Using global miRNA expression profiling of WAT, we identified 20 miRNAs that were expressed in all subjects (cohort 1) and concomitantly altered in obesity (2 up- and 18 downregulated) (Table 2). The results were validated by qRT-PCR in intact WAT showing that 14 miRNAs were regulated in accordance with the array data (70% concordance). Adipose tissue contains many cell types. Since we were primarily interested in miRNAs expressed in human fat cells, we determined their expression in isolated adipocytes from cohort 1 and whether they were affected by obesity. All 20 miRNAs were expressed in mature fat cells. However, when overlapping the data from isolated fat cells and intact WAT, only 11 (miR-26a, -30c, -92a, -126, -143, -145, -193a, -193b, -652, let-7a, and let-7d) were found to be significantly altered (all downregulated) in obesity. These miRNAs were considered as candidate miRNAs.
miRNAs regulate adipocyte CCL2 secretion.
To determine whether our candidate miRNAs could influence CCL2 secretion, we performed a transfection screen by overexpressing individual miRNAs in human in vitro differentiated adipocytes. Nine miRNAs (miR-26a, -92a, -126, -143, -193a, -193b, -652, let-7a, and let-7d) significantly reduced CCL2 secretion, one had no effect (miR-30c), and one led to increased release (miR-145) (Fig. 1A). We chose to focus our functional studies on the nine miRNAs that upon overexpression, downregulated CCL2 production since their expression in obesity (Table 2) and effects on adipocyte secretion (Fig. 1A) were concordant.
To assess whether the miRNAs could directly interact with the 3′UTR of CCL2, we performed an in silico analysis using information available in public databases (see research design and methods). According to this search, only miR-126 was predicted to bind to the 3′UTR of CCL2, which was confirmed in a luciferase reporter assay in 3T3-L1 cells (Fig. 1B). The specificity of this interaction was determined by transfecting a random subset of the other candidate miRNAs (miR-26a, -92a, and let-7d) in parallel experiments showing no effect on luciferase activity (Fig. 1B). That miR-126 regulates CCL2 production at the transcriptional level was supported by the fact that miR-126 overexpression downregulated CCL2 mRNA in human in vitro differentiated adipocytes (Fig. 1C).
Identification of an adipocyte-specific transcriptional regulatory network controlling CCL2 expression in obesity.
Since only 1 out of 10 candidate miRNAs was predicted to directly interact with CCL2, we set out to construct a transcriptional regulatory network by which miRNAs could control CCL2 secretion.

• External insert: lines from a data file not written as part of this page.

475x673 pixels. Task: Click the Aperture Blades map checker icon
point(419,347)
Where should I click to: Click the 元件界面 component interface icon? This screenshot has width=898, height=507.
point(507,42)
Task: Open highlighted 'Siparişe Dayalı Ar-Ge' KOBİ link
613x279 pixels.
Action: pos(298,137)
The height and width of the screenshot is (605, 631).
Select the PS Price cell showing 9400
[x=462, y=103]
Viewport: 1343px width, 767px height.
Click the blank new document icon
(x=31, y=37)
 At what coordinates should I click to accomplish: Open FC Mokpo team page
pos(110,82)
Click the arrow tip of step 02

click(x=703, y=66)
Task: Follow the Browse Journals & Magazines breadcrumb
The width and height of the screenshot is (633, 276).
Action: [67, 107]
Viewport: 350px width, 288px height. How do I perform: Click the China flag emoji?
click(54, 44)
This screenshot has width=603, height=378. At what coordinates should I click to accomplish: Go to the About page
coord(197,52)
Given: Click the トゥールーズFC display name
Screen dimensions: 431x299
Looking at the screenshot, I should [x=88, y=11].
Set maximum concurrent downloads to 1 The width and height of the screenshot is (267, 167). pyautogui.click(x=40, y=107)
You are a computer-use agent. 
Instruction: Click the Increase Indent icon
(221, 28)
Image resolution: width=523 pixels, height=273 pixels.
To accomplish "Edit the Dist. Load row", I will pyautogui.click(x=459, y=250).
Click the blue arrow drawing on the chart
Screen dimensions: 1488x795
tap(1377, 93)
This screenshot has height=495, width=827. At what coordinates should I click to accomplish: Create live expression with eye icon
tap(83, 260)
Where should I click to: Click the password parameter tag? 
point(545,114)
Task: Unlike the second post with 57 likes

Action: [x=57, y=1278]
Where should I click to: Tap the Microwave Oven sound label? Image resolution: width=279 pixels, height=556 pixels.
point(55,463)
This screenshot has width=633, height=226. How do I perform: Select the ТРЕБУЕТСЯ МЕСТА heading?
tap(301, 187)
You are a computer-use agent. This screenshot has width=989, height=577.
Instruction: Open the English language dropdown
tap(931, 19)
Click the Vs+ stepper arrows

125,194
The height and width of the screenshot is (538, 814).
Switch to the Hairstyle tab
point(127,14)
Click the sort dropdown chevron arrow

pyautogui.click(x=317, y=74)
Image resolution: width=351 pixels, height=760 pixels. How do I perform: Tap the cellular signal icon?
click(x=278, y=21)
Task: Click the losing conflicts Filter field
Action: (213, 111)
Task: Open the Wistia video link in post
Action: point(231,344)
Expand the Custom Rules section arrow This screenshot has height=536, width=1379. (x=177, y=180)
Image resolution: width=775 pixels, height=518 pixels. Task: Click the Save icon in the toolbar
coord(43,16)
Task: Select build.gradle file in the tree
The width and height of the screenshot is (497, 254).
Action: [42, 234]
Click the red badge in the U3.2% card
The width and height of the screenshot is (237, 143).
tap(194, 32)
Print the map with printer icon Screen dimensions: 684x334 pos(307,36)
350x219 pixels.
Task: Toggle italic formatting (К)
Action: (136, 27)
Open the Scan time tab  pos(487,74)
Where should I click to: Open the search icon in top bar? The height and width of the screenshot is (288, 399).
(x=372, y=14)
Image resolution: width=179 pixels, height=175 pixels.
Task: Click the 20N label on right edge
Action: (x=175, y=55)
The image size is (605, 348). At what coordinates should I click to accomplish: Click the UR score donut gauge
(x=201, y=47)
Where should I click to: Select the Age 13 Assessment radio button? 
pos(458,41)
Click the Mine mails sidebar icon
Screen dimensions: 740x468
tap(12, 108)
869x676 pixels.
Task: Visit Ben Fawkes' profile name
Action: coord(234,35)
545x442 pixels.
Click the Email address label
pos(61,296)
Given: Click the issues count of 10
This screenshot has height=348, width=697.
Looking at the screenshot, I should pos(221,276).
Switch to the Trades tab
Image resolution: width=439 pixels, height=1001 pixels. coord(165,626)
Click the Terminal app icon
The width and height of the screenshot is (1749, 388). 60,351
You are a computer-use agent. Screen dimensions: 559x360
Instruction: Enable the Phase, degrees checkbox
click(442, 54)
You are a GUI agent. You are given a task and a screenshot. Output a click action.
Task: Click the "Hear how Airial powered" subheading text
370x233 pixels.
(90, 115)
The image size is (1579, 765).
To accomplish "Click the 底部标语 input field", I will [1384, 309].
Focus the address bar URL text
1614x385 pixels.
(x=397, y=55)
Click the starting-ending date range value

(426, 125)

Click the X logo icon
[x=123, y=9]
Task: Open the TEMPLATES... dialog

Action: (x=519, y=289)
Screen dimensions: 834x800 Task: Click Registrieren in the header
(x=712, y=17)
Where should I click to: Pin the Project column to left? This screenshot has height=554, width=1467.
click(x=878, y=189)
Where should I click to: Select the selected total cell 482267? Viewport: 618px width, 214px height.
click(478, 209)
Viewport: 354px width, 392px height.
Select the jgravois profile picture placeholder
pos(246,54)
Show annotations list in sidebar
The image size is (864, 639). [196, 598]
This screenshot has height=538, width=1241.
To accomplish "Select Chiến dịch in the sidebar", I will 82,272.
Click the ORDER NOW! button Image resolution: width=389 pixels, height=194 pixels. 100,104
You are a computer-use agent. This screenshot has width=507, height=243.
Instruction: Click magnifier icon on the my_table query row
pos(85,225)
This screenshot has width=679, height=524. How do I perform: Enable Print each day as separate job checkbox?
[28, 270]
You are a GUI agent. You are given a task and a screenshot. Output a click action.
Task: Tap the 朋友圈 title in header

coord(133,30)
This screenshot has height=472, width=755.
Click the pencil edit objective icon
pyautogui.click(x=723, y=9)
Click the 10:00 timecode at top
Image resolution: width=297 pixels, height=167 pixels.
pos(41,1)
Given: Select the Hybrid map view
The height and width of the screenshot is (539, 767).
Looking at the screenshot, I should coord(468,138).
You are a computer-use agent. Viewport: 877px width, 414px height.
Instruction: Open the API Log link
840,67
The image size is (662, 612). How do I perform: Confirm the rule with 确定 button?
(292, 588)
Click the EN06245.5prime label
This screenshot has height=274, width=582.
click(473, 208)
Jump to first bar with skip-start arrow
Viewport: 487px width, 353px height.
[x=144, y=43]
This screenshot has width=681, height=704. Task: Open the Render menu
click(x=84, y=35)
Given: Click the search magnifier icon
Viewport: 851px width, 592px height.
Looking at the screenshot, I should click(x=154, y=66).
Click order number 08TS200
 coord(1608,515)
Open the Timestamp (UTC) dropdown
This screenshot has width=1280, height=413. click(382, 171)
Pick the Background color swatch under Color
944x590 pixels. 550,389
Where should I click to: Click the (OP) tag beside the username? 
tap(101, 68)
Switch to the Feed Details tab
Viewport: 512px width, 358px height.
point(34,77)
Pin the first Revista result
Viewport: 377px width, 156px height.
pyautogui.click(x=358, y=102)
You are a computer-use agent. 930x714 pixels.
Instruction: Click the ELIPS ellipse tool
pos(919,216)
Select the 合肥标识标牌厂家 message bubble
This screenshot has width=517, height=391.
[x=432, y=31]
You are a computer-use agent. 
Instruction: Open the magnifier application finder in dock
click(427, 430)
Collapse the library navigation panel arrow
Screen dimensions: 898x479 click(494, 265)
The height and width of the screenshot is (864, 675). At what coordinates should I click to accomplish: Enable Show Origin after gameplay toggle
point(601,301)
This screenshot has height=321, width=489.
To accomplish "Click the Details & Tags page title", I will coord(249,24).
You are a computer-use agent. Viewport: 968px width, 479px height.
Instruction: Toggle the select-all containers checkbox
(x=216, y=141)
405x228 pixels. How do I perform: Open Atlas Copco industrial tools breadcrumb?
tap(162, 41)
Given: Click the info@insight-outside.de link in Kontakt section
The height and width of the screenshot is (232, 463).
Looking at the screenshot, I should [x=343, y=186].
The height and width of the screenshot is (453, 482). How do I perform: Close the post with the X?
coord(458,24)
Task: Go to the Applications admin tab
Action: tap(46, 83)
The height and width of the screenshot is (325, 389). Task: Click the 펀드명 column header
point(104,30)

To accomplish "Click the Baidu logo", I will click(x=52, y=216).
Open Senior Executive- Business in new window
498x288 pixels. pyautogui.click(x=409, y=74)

On the basis of global gene expression profiling in cohort 1, we performed MARA, a method previously developed by us to find key regulatory elements in monocyte differentiation (20,21). Using MARA, we characterized the activity of regulatory motifs by modeling gene expression patterns in terms of genome wide–predicted TF regulatory sites in proximal promoters (for details, see Supplementary Data). We studied 193 previously defined TF motifs, and a principal component analysis of the data revealed obesity as the second strongest factor affecting TF activity (Fig. 2A). While the first component showed no association with obesity-related anthropometric measures (data not shown), the second component correlated markedly and positively with BMI (Fig. 2B) and several other anthropometric measures, such as waist circumference and fat cell size (data not shown). Thus, there appears to be a clear association between the second component and obesity. Furthermore, we identified 96 TFs and corresponding motifs with altered activity in obesity (Supplementary Table 2). To assess whether these TFs are present in adipocytes, 47 were randomly chosen for qRT-PCR on paired samples of intact WAT and isolated fat cells from cohort 1 (Supplementary Table 3). Of the TFs, 45 were expressed in both adipose preparations and 36 (80%) were significantly more highly expressed in the fat cells. Altogether, these results allowed us to identify motifs and their cognate TFs with altered activity in adipocytes of obese subjects.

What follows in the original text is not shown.